WLTN-FM
- Lisbon, New Hampshire; United States;
- Broadcast area: Northeast Kingdom of Vermont; Coos County; Grafton County, New Hampshire;
- Frequency: 96.7 MHz
- Branding: Mix 96.7

Programming
- Format: Full service adult contemporary

Ownership
- Owner: Profile Broadcasting, LLC
- Sister stations: WKDR; WLTN; WMOU; WOTX; WOXX; WXXS;

History
- First air date: August 19, 1991
- Call sign meaning: Littleton

Technical information
- Licensing authority: FCC
- Facility ID: 53636
- Class: A
- ERP: 6,000 watts
- HAAT: 90 meters (300 ft)
- Transmitter coordinates: 44°13′12″N 71°52′05″W﻿ / ﻿44.220°N 71.868°W

Links
- Public license information: Public file; LMS;

= WLTN-FM =

WLTN-FM is a full service adult contemporary formatted radio station in New Hampshire licensed to Lisbon, serving northern New Hampshire and the Northeast Kingdom of Vermont.

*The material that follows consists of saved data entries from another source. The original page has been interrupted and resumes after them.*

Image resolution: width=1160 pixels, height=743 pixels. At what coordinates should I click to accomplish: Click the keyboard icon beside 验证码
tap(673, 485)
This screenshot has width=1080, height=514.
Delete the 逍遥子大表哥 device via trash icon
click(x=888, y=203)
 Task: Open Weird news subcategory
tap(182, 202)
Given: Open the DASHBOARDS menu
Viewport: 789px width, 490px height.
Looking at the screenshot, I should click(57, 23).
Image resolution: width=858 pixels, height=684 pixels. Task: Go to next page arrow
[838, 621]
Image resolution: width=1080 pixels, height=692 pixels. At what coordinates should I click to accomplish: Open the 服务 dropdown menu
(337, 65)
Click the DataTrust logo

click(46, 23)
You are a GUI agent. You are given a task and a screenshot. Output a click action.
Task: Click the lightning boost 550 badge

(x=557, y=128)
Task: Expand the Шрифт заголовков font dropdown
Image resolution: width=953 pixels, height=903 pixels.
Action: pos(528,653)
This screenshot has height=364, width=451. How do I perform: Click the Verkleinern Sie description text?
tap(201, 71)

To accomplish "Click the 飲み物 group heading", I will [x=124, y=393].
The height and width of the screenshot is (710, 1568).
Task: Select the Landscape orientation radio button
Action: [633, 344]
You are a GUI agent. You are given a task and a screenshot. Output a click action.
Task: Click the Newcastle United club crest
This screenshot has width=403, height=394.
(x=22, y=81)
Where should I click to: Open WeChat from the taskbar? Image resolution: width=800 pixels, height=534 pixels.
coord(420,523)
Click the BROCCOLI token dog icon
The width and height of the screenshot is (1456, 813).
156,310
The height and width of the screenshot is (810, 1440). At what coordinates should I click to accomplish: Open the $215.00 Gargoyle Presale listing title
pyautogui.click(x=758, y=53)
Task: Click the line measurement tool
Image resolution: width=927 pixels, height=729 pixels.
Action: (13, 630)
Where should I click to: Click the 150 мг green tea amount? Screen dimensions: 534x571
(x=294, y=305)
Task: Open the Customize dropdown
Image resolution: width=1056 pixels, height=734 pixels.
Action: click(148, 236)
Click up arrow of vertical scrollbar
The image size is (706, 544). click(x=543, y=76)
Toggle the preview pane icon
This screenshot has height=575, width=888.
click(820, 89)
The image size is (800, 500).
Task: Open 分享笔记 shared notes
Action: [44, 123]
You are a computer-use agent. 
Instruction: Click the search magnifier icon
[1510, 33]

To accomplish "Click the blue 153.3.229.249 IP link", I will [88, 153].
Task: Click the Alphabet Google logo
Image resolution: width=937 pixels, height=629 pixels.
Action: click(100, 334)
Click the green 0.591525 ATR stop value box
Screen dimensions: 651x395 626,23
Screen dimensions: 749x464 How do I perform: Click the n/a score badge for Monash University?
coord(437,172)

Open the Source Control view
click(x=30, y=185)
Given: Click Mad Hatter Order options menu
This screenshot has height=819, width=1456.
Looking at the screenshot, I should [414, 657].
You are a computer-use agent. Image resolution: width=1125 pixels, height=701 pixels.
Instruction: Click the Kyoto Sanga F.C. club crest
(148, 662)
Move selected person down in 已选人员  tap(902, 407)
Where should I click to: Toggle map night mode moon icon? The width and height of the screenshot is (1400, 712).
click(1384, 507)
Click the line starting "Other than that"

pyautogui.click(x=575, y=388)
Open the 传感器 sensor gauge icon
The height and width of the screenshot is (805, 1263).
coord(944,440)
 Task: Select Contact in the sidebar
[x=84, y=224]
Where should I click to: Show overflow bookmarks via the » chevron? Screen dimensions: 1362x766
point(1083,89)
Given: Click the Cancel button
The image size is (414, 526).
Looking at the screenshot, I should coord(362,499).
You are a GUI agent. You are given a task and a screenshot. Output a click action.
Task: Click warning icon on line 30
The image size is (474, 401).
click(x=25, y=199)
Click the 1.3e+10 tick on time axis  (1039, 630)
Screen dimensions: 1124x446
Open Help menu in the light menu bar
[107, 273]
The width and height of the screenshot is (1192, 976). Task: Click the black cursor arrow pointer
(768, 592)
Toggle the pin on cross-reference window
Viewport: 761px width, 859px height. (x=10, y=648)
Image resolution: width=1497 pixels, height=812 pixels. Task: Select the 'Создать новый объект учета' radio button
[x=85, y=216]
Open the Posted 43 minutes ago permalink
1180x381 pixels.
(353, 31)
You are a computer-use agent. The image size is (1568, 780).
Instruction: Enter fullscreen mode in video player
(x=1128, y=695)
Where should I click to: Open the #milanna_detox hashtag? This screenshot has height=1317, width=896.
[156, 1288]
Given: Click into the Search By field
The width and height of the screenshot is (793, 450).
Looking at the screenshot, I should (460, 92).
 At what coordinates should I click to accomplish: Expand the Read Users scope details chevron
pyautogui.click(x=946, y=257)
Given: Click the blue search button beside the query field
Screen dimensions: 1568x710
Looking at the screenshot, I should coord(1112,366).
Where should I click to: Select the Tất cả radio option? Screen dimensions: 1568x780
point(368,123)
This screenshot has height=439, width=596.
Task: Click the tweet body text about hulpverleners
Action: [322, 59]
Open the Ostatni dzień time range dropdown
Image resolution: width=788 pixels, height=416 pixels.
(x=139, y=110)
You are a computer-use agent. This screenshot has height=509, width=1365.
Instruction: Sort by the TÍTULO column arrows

WLTN-FM is owned by Barry P. Lunderville.

WLTN-FM went on the air August 19, 1991, as a Class A radio station broadcasting from Lisbon and with studios in Littleton. On air it was known as "Gold 96-7" and it was a locally-operated oldies radio station. In 1994, the services of Westwood One's Oldies Channel were instituted. In July 1999 ownership changed to Sharp Broadcasting and the format changed on September 12 of that year to its current adult contemporary format, switching satellite networks to Westwood's Bright AC and became known on air as Bright 96.7. When the station was sold to Lunderville, it became known as Mix 96.7. The station currently carries CBS News Radio. Sister station WLTN AM originally went on the air in 1963.